In East Hampton 20 years ago, it was nearly impossible not to see and hear that a significant part of our local heritage was going by the board — not without a fight, and not without great pain.
Hostility between baymen and sportfishermen had been building up ... beginning in 1985, when striped bass were banned from the marketplace after bass spawned in the Hudson River were found to contain dangerous levels of polychlorinated biphenyls. Stripers were declared safe to eat again in 1990, but that same year the haul seine, a semi-circle of net paid off the transom of a dory launched from the ocean beaches, was banned.

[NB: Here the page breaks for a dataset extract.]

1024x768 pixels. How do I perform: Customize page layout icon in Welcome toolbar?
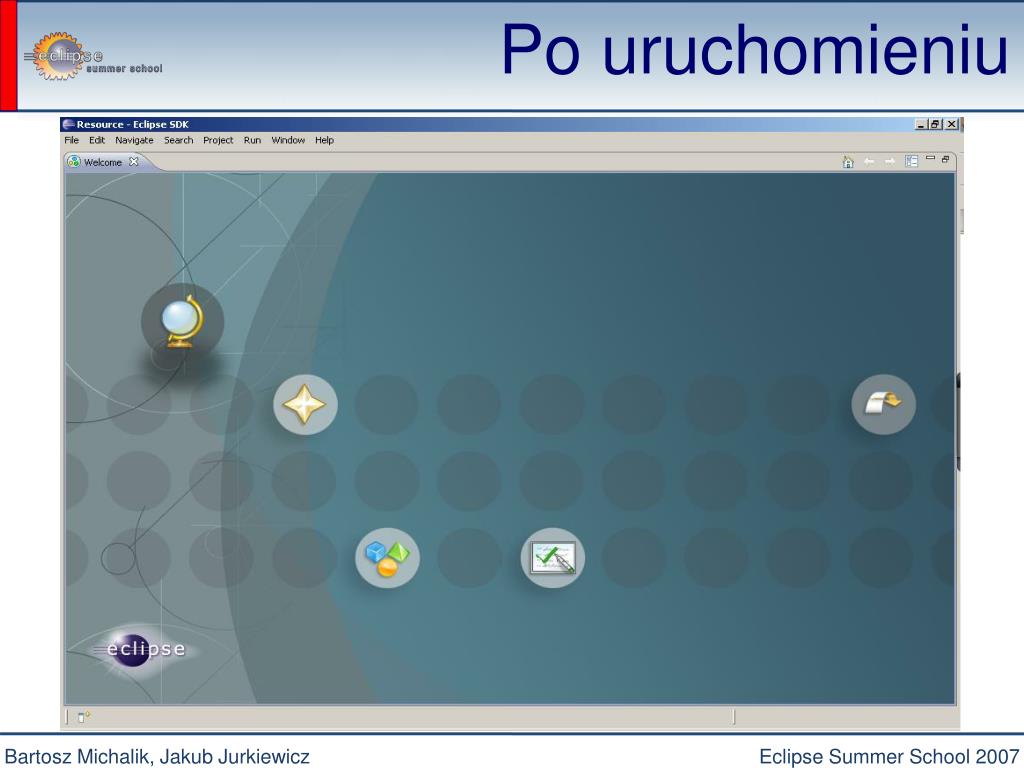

To baymen, the old haul seine, which in early days was hauled back to shore by horses, was the most efficient method of catching striped bass, the “money fish.” But to the ever-growing number of sportfishermen, it had become the engine of anti-conservation, although “conservation” by then was really a code word for getting a larger slice of the state’s striped bass quota.
Against this backdrop, the East Hampton Town Baymen’s Association organized a civil disobedience protest, with the enthusiastic support of the town supervisor, Tony Bullock, Councilwoman Cathy Lester, East Hampton Village Administrator Larry Cantwell, and State Assemblyman John Behan of Montauk. Billy Joel, whose 1989 hit “Downeaster Alexa” told the story of a bayman regulated out of his inshore bass fishery, raised the profile of the protest.
On July 28, 1992, supporters and reporters gathered at Indian Wells Beach in Amagansett to watch Dan King launch his red, white, and blue flag dory into the surf and return with a haul seine containing a number of striped bass. As the protesters, including the participating officials and Mr. Joel, picked bass from the net, state police arrested them.